7.2. Des propositions

Les différentes hypothèses et observations que nous venons d’exposer nous conduisent à envisager de nouvelles pistes de recherches. Elles sont exposées en considérant, de manière optimiste, que tous les témoins de l’occupation achéménide n’ont pas disparu du fait des bouleversements modernes du paysage.

Le principal défi que nous avons dû relever durant nos travaux, et qu’il faudra prioritairement prendre en compte dans le futur, correspond à l’étendue de l’espace à étudier. Que ce soit dans la zone d’occupation de Persépolis ou en-dehors, la plaine de Persépolis reste finalement très largement inexplorée. Nous parlons ici de l’ensemble de la surface de la plaine et non pas des seuls tepes qui depuis quarante ans ont fait l’objet de nombreuses prospections. Pour tenter de mieux comprendre les dynamiques de l’occupation achéménide, les méthodes de prospections sont à privilégier. La mise en place de nouvelles prospections devra nécessairement se baser sur une poursuite des études environnementales, en particulier géomorphologiques, de manière à mieux définir le paysage naturel à l’époque achéménide. Enfin, des fouilles paraissent nécessaires pour obtenir des données sur la fonction et l’organisation de certains sites soigneusement sélectionnés, ainsi que pour tenter d’aborder la question de la chronologie du Ier millénaire. En termes de stratégie, nous proposons de concentrer d’abord nos efforts sur la zone d’occupation de Persépolis et ses abords immédiats. Elle est susceptible d’offrir une plus grande masse de données sur l’occupation achéménide et il est nécessaire de mieux connaître les formes de l’occupation dans cette zone avant de procéder à des recherches plus poussées au-delà.

La mise en œuvre de nouvelles prospections doit d’abord s’orienter sur la collecte de données au cours de prospections à vue systématique sur sol nu. Toutefois il paraît difficile d’envisager une prospection fine de la totalité des 300000 ha que mesure la plaine.
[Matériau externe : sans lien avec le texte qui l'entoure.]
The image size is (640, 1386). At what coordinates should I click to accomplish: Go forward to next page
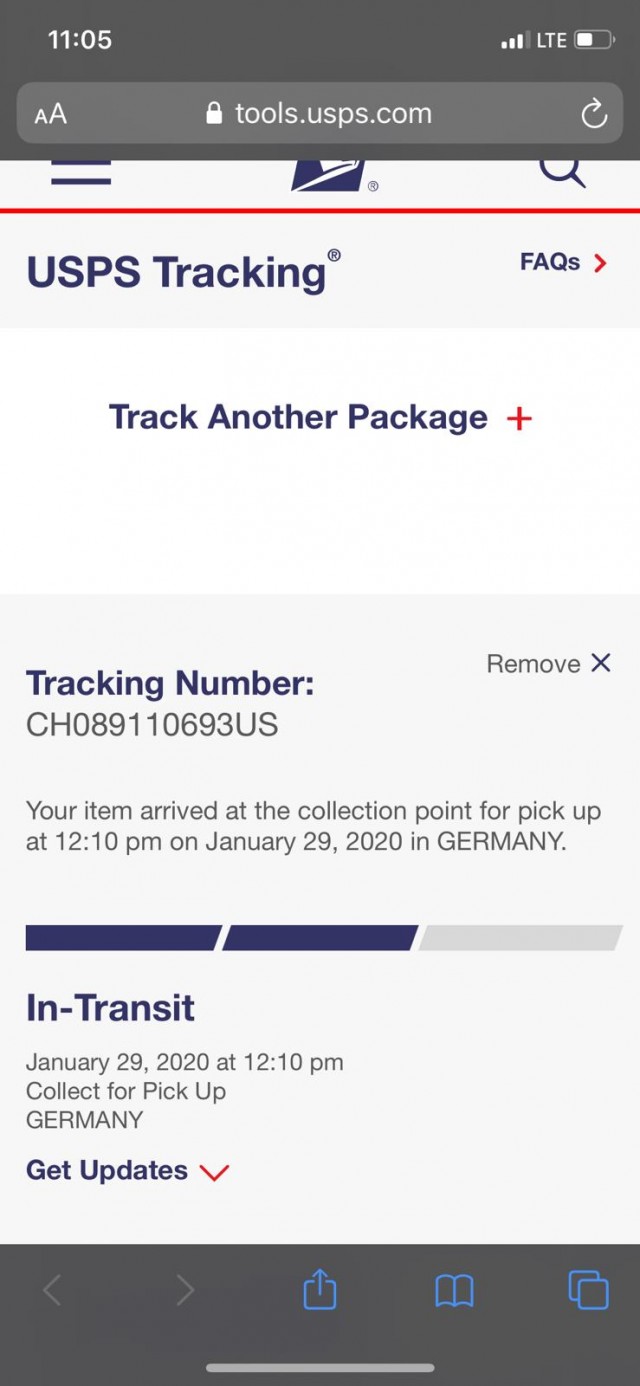click(x=185, y=1290)
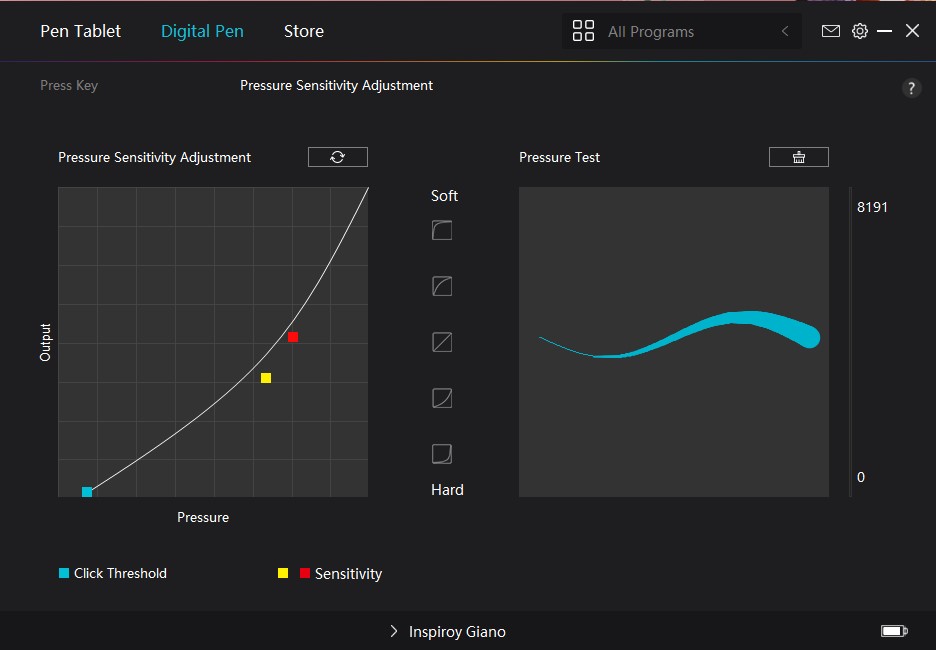The image size is (936, 650).
Task: Reset the pressure sensitivity curve
Action: [x=338, y=157]
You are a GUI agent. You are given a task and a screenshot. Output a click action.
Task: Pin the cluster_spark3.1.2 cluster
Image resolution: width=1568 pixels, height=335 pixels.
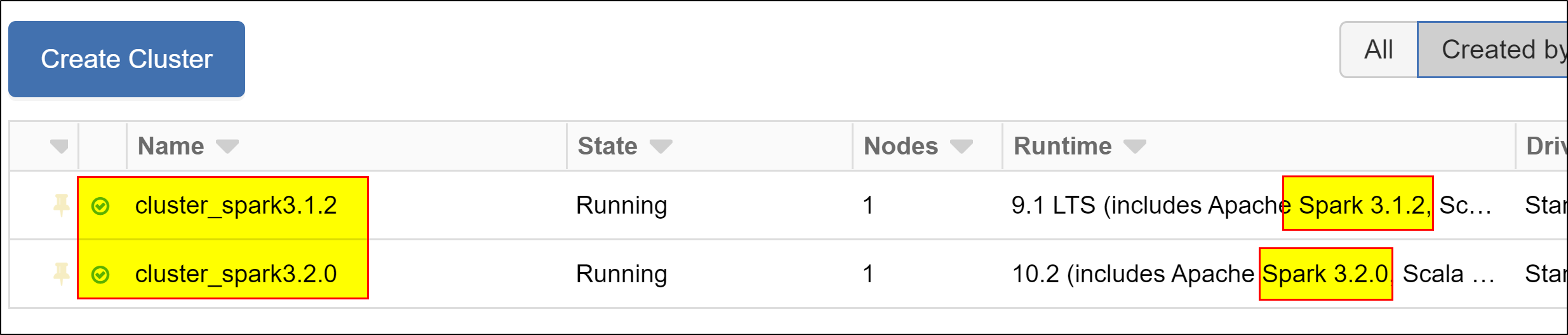click(x=61, y=205)
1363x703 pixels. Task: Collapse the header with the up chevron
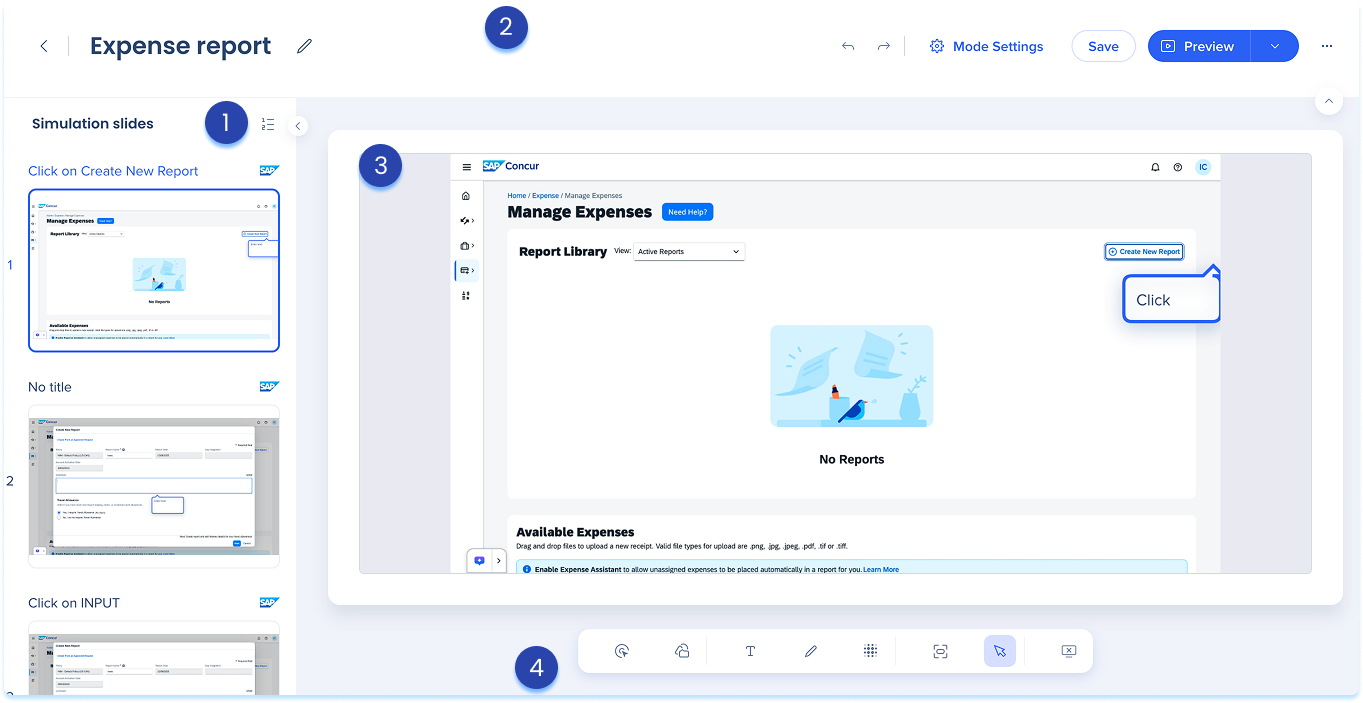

Les piedmonts présentent des paysages mieux préservés que ceux de la plaine sédimentaire intensivement exploitée. Nos prospections sur ces secteurs ont permis de révéler un paysage archéologique riche et varié1910. Elles peuvent être poursuivies sur les massifs encore inexplorés. Nous pensons ici plus particulièrement à l’ensemble du pourtour du Kuh-e Rahmat (Pl. 2). L’étude plus approfondie des versants de ce massif, situé dans la sphère d’influence directe de Persépolis, pourrait apporter des données nouvelles sur l’exploitation des ressources naturelles et l’occupation des alentours de la zone d’occupation de Persépolis. Il faut néanmoins remarquer que le versant oriental est très escarpé et que des champs s’étendent jusqu’au pied des pentes. L’espace préservé de l’agriculture est donc très étroit. Dans l’immédiat, la poursuite des prospections des piedmonts sud-ouest et sud du Kuh-e Rahmat ne paraît toutefois pas prioritaire. Ici, nos prospections ont montré que l’occupation est précaire et de datation relativement récente. Il serait également intéressant de poursuivre plus à l’est les prospections que nous avons entreprises sur le versant sud du Kuh-e Hussein1911 de manière à détecter une éventuelle continuité des carrières et d’approfondir l’étude de ces exploitations. La prospection des environs de Seidan, les pentes occidentales du massif du Kuh-e Siah (Pl. 50), est sans doute intéressante. La présence d’une construction achéménide hypostyle pourrait traduire l’existence d’un plus vaste espace aménagé. Cependant, les environs immédiats de cet édifice sont aujourd’hui recouverts de jardins qui prospèrent grâce à la présence de nombreuses sources. Ce secteur permet par ailleurs d’illustrer la croissance de l’exploitation des piedmonts, de plus en plus cultivés ou servant de gravières. Une autre piste à envisager consiste dans la prospection de l’intérieur des massifs, à commencer par les hauts vallons. Elle pourrait, par la découverte d’abris de berger, apporter des informations intéressantes concernant la pratique du pastoralisme. Nous avons également vu que les reliefs de la plaine sont particulièrement riches en aménagements funéraires1912. Les différentes zones de piedmonts prospectées n’ont toutefois fourni que très peu d’indices d’occupation achéménide. Pour mieux la connaître, il faut donc certainement orienter les prospections dans la plaine.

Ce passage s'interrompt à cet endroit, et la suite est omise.